As a new parent, I’ve had the dubious pleasure of becoming familiar with children’s television programming, especially Playhouse Disney.  As far as I can tell, most of the shows on Disney’s morning lineup are harmless.  A few are even entertaining (Bunnytown, I’m looking at you).  The best bits are usually the short programs (e.g. Emily Yeung, Ooh & Aah, Feeling Good with JoJo) between the longer-format ones.  

But Higglytown Heroes, despite the They Might be Giants theme music and the excellent animation, gives me pause.  The basic plot of every episode starts with the Higglytown kids finding some problem they can’t solve, at which point Twinkle–the creative but clueless character–proposes some outlandish solution that, contra Occam’s famous dictum, multiplies the number of entities but without coming closer to a real solution.  Not to fear, though, because Fran, an annoying, know-it-all squirrel, is quick to slap Twinkle down.  Though she always leads with a compliment, she never agrees even in part with Tinkle’s solution.  And, in any context other than a children’s cartoon, Fran’s contempt for Twinkle would be clear.  

At this point, the Higglytown kids are greeted by a Higglytown “hero,” who, depending upon the problem to be solved, might be a soccer coach, a janitor, a teacher, Pizza Guy (one of the recurring characters), the woman who operates the street-sweeping machine, etc.  You get the idea:  it takes a village.  We’re all heros inasmuch as we do our jobs and, thereby, help one another out.  

The latter part of that isn’t a bad message, of course.  Communities are interdependent.  And children find learning about different occupations fascinating.  The idea that doing whatever it is you’ve put your hand to might mean more than the obvious commodity or labor exchange is, well, at least putting a hopeful spin our human relations.  

Three things get me about the show, though.  The first is that, while deference to those with more experience or with specialized knowledge is often necessary (hey, I’m a teacher, after all), I’ve yet to see an episode where the H-crew actually put their minds to a problem and solve it by logical thinking or sheer determination.  They are, in fact, so quick to throw their hands in the air and beg for help that I have a hard time imagining a problem simple enough that they might be able to solve it.  

The second issue is the recurring Fran-Twinkle tete-a-tete.  While including Twinkle’s fanciful ideas is probably meant to show the value of creativity, the very clear message is that Twinkle’s sort of creativity is a waste of time, something to be gotten through as quickly as possible, with a wink and a chuckle, so the more rational Fran can tell us the real score (which always boils down to deferring to someone more experienced).  Twinkle’s inability to ever put her ample creativity to any practical use is just further evidence that the H-crew are useless in the face of problems and need to defer to authority as quickly as possible.  

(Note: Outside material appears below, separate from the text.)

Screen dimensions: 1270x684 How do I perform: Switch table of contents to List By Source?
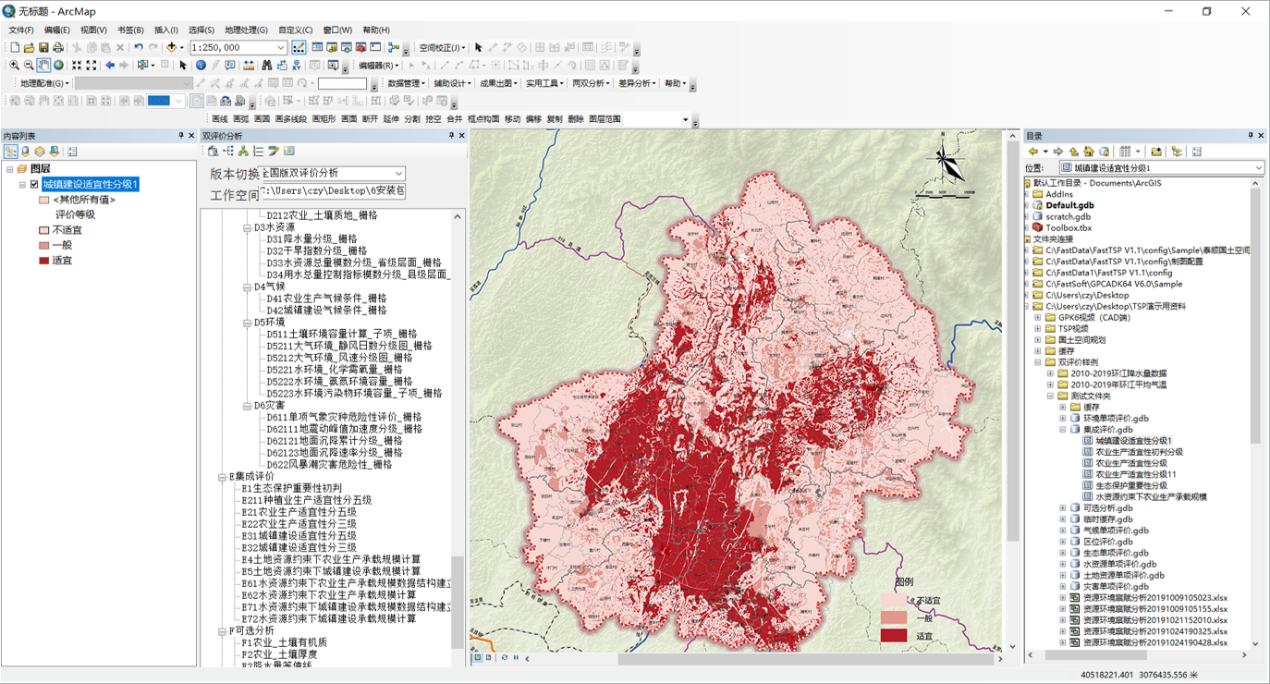point(26,151)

The third, and most significant, issue I have with the show is the abuse of the word “hero” itself.  For, while there’s is something noble in doing your job, no matter how menial, in the spirit of the greater good–rather than just to line your own pocket–doing so is not something that can properly be labeled “heroic,” unless your job is fighting fires or policing the mean streets (and, even then, true heroism is something that happens only form time to time, not every hour of every day).  I certainly don’t object to this idea that “we’re all in it together.”  We are.  I just think H-Town’s producers need to find a better word for it, like “camaraderie,” “community,” “civic pride,” or, perhaps, “duty.”  

“Hero” is one of those terms, like “tragic,” that gets used in so many undeserved contexts that its real meaning is effectively emptied.  And that’s a shame.  Because there are acts that deserve the title “heroic,” and there are people who truly are heros.